→ GIVEN TEXT
*** Block opens ***
CRIS provides authorised researchers with regulated, secure access to anonymised information extracted from South London and Maudsley NHS Foundation Trust electronic clinical records system. It helps researchers look at real-life situations on a large scale. This means it's easier to see patterns and trends, like what treatments work for some and don't work for others.
In this blog, originally published on the NIHR Maudsley BRC site on 7 April 2020,Professor Robert Stewart, academic lead for the CRIS data resource since its development in 2007-8, discusses the consequences of COVID-19 on mental health services.
The COVID-19 pandemic is likely to have wide and unforeseen consequences across health sectors. These include potentially profound effects on mental health and mental health services. CRIS has an important role to play in helping us understand these effects and improve care, but we need to act fast.
To begin with, there are the direct effects of the virus itself which seems to cause more severe illness in people with other health conditions, particularly cardiovascular and respiratory diseases. These conditions are more common in many people with mental health disorders who may therefore be more vulnerable to viral pneumonia and its consequences.
This situation is accompanied by the dramatic changes in our mental health services that have occurred over only a few weeks – due to staff sickness or self-isolation, cases of COVID-19 on inpatient units, the growing pressures on our neighbouring hospitals, and the need to minimise face-to-face contact while infection risk is still high.
Finally, there is the impact of the national lockdown. Many people receiving mental health services are already lonely, already in a precarious financial position, and/or already at risk from others around them. All of these may make self-isolation hard or intolerable.
We know very little of how these situations will affect people using South London and Maudsley NHS Foundation Trust (SLaM) services, and the pandemic has happened so quickly that there is little relevant information from anywhere else in the world. Also, most national information on health and healthcare is made available many months after it was collected, and so can’t help us evaluate the last few weeks.
A key advantage of CRIS is that its information is updated from source healthcare records every 24 hours. This provides a near-unique opportunity to understand events and their impact as they happen.
Since the lockdown began only 3-4 weeks ago, we have worked to turn around our research activity and focus this on the pandemic and its consequences for people using mental health services. As well as setting up a number of studies now underway, we have prioritised a series of initiatives to improve the usefulness of CRIS data. These include seeking permission for regular updates from our Acute Trust partners on emergency or hospital care by SLaM service users over the pandemic period, as well as making good use of the CRIS data linkage already set up with local GP records.
Initiatives also include natural language processing (‘text mining’) work to capture information on COVID-19 symptoms, on the health conditions that may place people at risk, on levels of social isolation being experienced, and on the effects that this may have on health and wellbeing.
Achieving this turn-around in capability has been helped substantially by an award from the recent King’s Together call for COVID-19 relevant initiatives, a call which is also funding CRIS work to support research into COVID-19 infection and maternity outcomes through the MRC eLIXIR platform.
However, most important of all has been the dedication and flexibility of the CRIS team who have not only kept pre-existing CRIS projects up and running during this period of lockdown and virtual meetings, but have also worked tirelessly to ensure that CRIS is maximally able to answer the many urgent questions facing UK mental healthcare now and in the weeks ahead.
*** Block closes ***
→ INFORMATION SHOWN
*** Block opens ***
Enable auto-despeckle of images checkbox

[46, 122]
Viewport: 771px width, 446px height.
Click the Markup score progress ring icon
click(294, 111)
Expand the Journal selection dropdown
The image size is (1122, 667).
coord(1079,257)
*** Block closes ***
→ ACTION ITEM
In the text about CRIS and COVID-19, list every cause it gives for the dramatic changes in mental health services over only a few weeks. Answer using only the text about CRIS and COVID-19.

→ ANSWER TO THIS EXERCISE
- Staff sickness or self-isolation
- Cases of COVID-19 on inpatient units
- The growing pressures on neighbouring hospitals
- The need to minimise face-to-face contact while infection risk is still high